Disponible en la página del Festival de Mar del Plata desde el 26 hasta el 28 de noviembre.

Un pequeño instante en la película sirve para resumir lo que está en juego en Mascarados: un joven adulto y su pequeño hermano juegan con una consola, el mayor le dice al pequeño “Tenés que acostumbrarte a perder” y el menor le contesta “¿Por qué?”. El audio se solapa con el plano siguiente en el cual dos trabajadores hablan sobre la explotación de la que son víctimas en la cantera, una de las pocas fuentes de trabajo para hombres jóvenes en Pirenópolis, en el estado de Goiás, en el centro oeste de Brasil.

Los protagonistas son los trabajadores empobrecidos de la cantera y sus familias. El relato cuenta esta relación laboral -más que precaria- en paralelo a otra historia, que es funcional a ese poder económico: las autoridades deciden que en la Festa do Divino Espírito Santo quienes vayan “enmascarados” deberán hacerlo previamente identificados, sino podrán ser detenidos. La tradición de llevar máscaras en la fiesta de Corpus Christi es por primera vez puesta bajo la mirada policial.

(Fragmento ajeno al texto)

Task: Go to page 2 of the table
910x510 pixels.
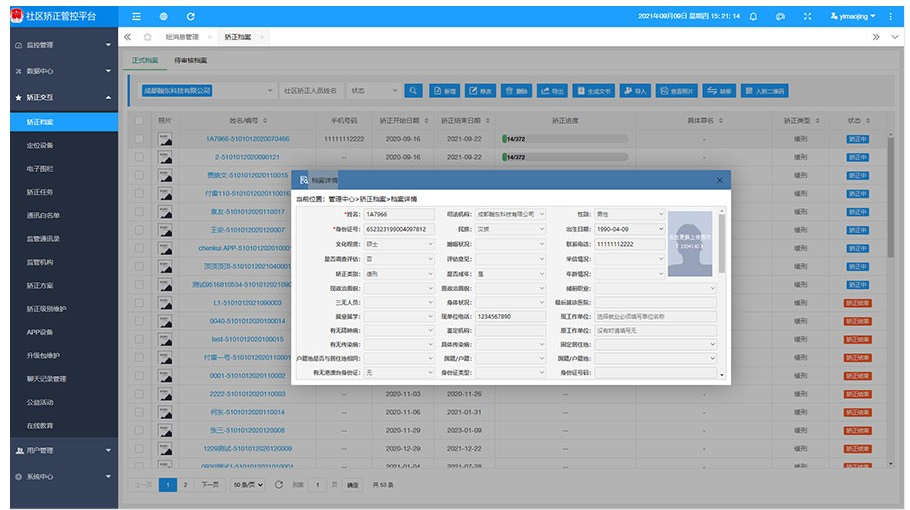Action: (x=186, y=484)
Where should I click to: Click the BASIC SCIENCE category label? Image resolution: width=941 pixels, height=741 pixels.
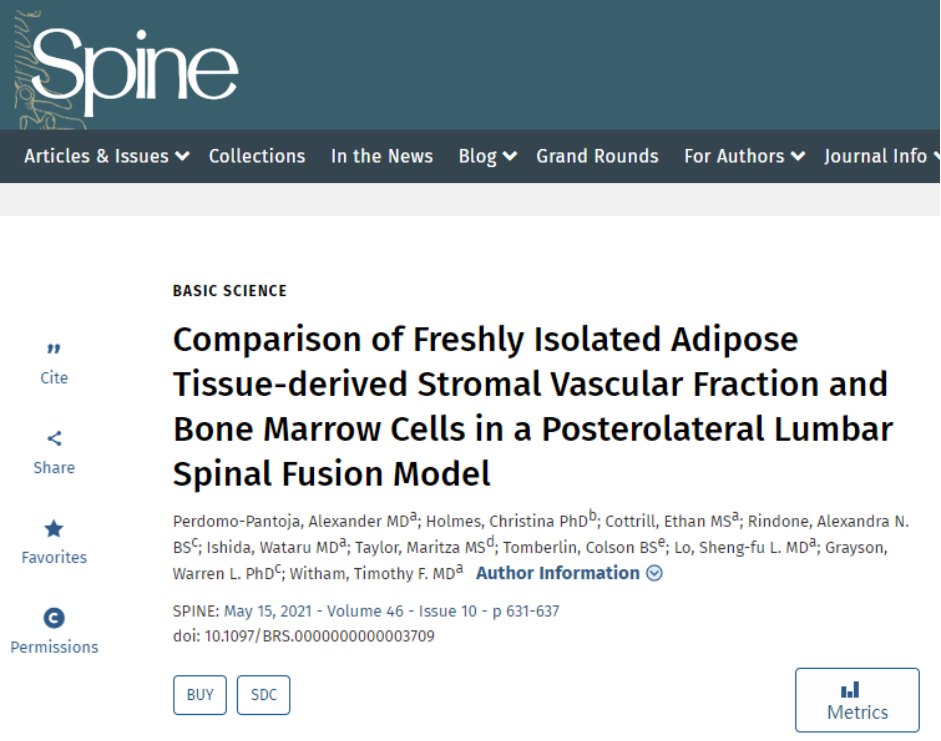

La población repudia la decisión, pero solo unos pocos protestan frente a la municipalidad. El miedo y la sumisión son los grandes ordenadores en la relación social, y en la película se cuentan de un modo invisible, en las charlas entre los trabajadores y en las cocinas familiares. Esos sentimientos circulan en los espacios desmesurados de la cantera y en la intimidad de las casas. En la mecánica violenta de los explosivos y las máquinas, y en el silencio del artista que pinta las máscaras.

La explotación no es solo bajos salarios. El patrón de la cantera, concedida de manera sombría por la municipalidad, deja claro que si él gana plata paga las quincenas, pero que si no gana lo suficiente, no hay paga. Tan sencillo y brutal como eso.

Mascarados es una mirada inteligente sobre la sobre explotación en pueblos como Pirenópolis y las prácticas que la sostienen, en esas ciudades tan alejadas de la modernidad y la potencia industrial de las grandes urbes. El modelo represivo instaurado para las fiestas populares es parte de esa misma trama. En ese contexto ponerse una máscara es una forma de rebelión. Como reclamar el salario justo o negarse al destino impuesto de ser siempre el perdedor.